[Dataset records]
========
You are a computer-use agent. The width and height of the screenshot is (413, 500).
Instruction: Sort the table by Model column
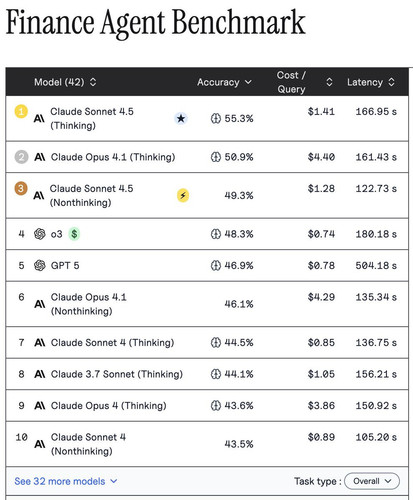(65, 82)
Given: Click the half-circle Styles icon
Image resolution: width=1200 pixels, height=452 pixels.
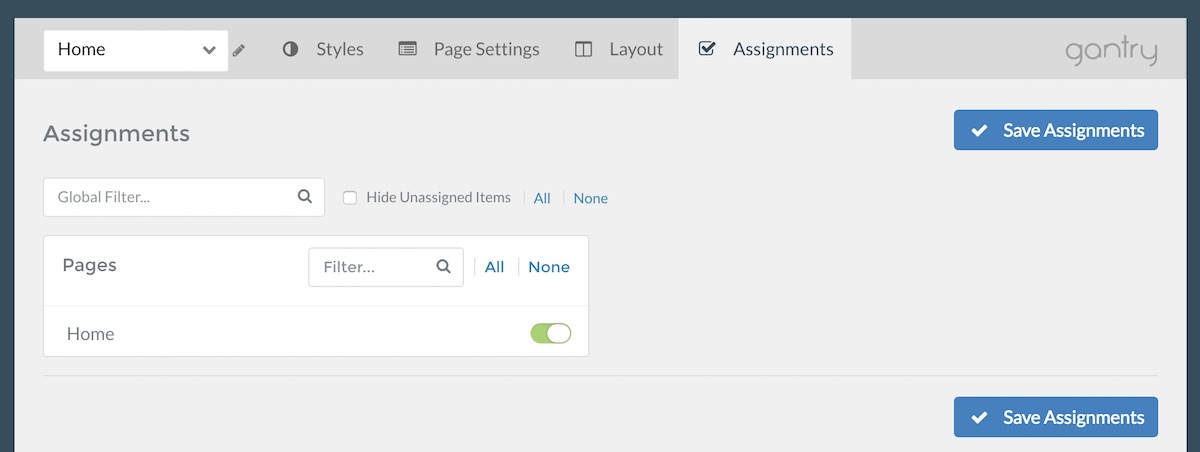Looking at the screenshot, I should (x=291, y=49).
========
- Work to complete -
Lines from the one containing "Image resolution: width=1200" through the final line of the entries above are to be retyped exactly, with every picture left out.

- Exercise response -
Image resolution: width=1200 pixels, height=452 pixels.
Looking at the screenshot, I should (x=291, y=49).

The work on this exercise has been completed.